Bedside nurse assessed the number of observed sleeping hours at night. Richards Campbell Questionnaire Sleep (RCSQ) was used to evaluate the sleep quality. The prevalence of delirium, pain, anxiety, adverse reactions, duration of mechanical ventilation, length of ICU and hospital stays, and doses of sedative and analgesic drugs administered were recorded. The use of analgesics and sedatives was assessed daily. Melatonin levels were determined by enzyme-linked immunosorbent assay.
Key findings of the study include:
- Based on the RCSQ results, sleep quality was assessed to be better in the melatonin group than that in the placebo group with a mean (SD) of 69.7 and 60.7, respectively.
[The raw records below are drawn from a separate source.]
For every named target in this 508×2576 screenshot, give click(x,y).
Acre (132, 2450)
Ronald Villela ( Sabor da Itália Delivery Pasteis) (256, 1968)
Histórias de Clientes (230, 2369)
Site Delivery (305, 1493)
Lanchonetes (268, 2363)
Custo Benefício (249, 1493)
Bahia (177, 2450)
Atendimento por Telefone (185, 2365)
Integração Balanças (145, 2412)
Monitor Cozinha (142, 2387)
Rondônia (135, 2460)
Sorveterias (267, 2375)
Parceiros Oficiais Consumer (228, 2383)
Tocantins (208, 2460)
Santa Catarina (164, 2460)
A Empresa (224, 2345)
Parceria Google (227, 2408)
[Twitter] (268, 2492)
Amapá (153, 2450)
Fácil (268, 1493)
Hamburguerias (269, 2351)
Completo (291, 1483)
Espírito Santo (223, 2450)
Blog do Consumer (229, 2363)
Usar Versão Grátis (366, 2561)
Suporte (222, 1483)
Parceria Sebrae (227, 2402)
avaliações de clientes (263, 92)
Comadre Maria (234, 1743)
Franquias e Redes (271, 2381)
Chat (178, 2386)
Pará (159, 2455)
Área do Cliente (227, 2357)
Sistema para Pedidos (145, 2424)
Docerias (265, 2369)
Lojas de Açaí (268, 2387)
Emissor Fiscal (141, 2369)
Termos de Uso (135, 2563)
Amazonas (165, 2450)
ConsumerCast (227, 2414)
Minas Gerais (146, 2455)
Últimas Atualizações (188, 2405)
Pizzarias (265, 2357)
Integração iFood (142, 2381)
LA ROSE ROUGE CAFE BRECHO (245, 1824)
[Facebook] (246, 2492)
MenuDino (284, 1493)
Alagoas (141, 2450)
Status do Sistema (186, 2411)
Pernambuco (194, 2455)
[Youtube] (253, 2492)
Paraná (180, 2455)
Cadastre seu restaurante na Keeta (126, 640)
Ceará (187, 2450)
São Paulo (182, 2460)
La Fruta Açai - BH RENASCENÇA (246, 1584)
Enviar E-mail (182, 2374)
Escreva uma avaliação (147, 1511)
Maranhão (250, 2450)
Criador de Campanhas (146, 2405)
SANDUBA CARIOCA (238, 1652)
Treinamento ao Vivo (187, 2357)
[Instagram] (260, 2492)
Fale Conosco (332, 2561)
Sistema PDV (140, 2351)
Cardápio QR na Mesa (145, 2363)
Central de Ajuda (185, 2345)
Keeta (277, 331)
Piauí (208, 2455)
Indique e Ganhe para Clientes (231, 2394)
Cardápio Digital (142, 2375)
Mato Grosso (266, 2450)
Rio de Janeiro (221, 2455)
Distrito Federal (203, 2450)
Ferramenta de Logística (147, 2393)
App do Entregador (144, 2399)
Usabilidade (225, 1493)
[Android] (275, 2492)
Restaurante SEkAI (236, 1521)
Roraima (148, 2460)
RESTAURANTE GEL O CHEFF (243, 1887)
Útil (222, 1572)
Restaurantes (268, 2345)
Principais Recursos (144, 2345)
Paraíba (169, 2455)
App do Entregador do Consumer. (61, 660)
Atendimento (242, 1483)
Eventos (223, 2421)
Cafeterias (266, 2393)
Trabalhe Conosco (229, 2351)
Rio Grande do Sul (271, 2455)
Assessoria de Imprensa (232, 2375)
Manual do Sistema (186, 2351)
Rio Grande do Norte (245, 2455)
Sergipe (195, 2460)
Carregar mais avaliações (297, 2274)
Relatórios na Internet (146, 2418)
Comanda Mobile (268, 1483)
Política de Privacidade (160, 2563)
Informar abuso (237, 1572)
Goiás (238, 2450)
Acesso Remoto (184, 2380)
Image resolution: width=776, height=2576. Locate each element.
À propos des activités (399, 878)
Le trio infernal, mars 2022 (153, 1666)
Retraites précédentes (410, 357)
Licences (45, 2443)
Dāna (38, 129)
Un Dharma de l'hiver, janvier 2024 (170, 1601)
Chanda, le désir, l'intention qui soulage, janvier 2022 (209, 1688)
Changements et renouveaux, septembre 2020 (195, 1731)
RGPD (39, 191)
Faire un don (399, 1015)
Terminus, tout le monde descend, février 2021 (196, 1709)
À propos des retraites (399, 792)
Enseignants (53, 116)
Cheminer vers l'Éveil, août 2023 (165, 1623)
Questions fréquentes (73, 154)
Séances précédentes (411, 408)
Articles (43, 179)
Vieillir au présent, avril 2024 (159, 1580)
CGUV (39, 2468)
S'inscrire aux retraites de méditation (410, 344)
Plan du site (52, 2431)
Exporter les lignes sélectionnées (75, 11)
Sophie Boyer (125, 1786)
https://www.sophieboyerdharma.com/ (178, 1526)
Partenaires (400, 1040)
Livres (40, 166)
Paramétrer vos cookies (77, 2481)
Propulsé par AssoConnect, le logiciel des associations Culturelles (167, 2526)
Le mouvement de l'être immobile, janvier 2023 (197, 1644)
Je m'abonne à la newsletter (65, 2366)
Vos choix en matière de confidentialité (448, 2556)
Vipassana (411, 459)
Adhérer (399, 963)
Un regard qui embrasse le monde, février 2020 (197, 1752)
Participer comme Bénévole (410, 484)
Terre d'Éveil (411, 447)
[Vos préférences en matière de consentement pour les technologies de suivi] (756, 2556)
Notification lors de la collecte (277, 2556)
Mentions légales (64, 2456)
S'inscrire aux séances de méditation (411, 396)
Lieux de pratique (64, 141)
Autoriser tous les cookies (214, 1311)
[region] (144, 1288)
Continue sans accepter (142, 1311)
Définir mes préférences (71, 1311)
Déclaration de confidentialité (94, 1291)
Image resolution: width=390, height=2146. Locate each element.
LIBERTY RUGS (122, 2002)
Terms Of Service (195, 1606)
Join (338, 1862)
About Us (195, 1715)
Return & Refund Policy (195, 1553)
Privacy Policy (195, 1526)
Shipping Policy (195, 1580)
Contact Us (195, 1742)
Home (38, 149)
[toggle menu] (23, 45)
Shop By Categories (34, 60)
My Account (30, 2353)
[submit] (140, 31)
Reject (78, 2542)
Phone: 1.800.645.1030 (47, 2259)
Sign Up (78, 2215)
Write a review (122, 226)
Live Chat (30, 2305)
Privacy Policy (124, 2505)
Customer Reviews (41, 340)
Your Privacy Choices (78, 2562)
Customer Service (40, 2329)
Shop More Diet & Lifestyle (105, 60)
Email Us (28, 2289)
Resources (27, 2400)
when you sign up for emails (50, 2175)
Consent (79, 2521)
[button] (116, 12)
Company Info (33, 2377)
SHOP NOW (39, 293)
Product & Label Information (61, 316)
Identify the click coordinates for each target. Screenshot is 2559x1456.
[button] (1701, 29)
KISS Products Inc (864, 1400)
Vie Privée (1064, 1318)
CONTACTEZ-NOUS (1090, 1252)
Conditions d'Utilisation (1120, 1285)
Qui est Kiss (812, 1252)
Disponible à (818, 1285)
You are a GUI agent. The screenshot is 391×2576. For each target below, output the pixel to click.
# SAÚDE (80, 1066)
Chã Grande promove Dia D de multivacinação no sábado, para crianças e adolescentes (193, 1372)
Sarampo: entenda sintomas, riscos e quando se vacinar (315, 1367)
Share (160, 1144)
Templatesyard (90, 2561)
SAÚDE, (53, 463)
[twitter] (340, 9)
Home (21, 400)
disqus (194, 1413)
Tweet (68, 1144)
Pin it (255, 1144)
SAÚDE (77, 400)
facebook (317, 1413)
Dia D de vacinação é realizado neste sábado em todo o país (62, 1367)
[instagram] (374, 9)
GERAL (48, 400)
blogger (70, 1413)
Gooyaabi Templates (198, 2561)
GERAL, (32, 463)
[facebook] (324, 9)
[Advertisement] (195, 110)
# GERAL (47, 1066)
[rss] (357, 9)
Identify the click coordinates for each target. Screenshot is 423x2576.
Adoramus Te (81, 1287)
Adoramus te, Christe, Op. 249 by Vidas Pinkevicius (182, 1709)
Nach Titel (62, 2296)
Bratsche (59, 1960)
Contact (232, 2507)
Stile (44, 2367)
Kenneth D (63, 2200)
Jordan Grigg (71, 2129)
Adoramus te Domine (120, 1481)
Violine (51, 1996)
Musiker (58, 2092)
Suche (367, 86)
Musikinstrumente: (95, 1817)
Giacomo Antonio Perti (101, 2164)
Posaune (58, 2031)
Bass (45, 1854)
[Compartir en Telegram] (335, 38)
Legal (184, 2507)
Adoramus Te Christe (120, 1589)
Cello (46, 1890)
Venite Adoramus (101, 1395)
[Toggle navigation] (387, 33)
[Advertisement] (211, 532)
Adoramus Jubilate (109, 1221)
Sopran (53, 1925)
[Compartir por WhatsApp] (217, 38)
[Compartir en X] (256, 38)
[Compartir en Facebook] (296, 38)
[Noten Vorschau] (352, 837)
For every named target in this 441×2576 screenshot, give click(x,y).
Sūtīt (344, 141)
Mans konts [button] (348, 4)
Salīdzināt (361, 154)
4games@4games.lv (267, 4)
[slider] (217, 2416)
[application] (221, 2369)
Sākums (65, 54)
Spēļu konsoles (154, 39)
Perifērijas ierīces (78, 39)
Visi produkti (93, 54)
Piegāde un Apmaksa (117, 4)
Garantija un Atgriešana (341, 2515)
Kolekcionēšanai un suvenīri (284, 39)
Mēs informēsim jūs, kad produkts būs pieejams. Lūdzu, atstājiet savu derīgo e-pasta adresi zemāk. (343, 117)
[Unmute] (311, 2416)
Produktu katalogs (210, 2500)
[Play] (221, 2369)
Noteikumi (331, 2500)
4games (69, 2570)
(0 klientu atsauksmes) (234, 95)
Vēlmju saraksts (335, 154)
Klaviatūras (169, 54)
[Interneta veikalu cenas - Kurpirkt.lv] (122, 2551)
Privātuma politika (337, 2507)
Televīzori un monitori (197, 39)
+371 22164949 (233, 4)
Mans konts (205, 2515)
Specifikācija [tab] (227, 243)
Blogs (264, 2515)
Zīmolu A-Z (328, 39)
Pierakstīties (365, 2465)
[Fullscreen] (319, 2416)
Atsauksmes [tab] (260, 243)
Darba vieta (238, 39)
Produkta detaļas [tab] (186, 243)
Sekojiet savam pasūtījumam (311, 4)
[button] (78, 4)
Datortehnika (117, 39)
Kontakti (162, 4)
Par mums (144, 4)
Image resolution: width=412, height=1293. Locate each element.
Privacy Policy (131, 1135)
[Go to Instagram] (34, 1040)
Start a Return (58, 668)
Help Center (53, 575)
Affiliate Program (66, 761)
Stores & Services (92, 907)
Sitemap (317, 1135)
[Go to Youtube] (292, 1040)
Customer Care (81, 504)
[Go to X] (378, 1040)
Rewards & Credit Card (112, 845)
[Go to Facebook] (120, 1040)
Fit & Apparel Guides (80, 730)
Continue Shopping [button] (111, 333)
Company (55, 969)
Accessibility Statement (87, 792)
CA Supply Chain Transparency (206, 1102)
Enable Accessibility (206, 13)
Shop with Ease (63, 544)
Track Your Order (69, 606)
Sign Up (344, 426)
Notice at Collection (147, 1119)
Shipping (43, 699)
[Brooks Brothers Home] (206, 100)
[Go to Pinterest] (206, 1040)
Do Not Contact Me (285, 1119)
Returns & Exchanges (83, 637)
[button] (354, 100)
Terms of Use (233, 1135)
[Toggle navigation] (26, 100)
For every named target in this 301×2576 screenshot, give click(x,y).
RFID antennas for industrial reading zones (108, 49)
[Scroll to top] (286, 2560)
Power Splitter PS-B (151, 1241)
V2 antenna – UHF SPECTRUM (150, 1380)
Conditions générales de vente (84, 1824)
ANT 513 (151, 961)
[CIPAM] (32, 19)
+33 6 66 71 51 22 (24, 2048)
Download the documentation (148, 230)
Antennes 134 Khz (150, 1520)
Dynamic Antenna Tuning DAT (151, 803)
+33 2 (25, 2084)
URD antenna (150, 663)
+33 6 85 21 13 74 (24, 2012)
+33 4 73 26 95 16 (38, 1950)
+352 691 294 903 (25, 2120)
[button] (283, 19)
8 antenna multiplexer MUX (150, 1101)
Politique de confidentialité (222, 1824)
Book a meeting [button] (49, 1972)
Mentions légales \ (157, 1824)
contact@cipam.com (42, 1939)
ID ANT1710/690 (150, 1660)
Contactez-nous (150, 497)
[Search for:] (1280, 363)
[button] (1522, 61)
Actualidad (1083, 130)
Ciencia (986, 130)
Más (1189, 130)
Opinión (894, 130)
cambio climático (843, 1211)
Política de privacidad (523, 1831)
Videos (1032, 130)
- About 45.8% and 34.4% of participants in the melatonin and placebo groups had very good sleep (risk ratio, 1.33), whereas 3.1% and 14.6% had very poor sleep (risk ratio, 0.21), respectively.
- No significant difference was observed regarding the days free of analgesics or sedatives, the duration of night sleep, and the occurrence of delirium, pain, and anxiety.
- Melatonin serum peak levels at 2 AM were 150 pg/mL in the melatonin group and 32.5 pg/mLin the placebo group.
"Melatonin was associated with better sleep quality, which suggests its possible role in the routine care of critically ill patients in the future," concluded the authors.
"The Effects of Melatonin Supplementation on Sleep Quality and Assessment of the Serum Melatonin in ICU Patients: A Randomized Controlled Trial," is published in the journal Critical Care Medicine.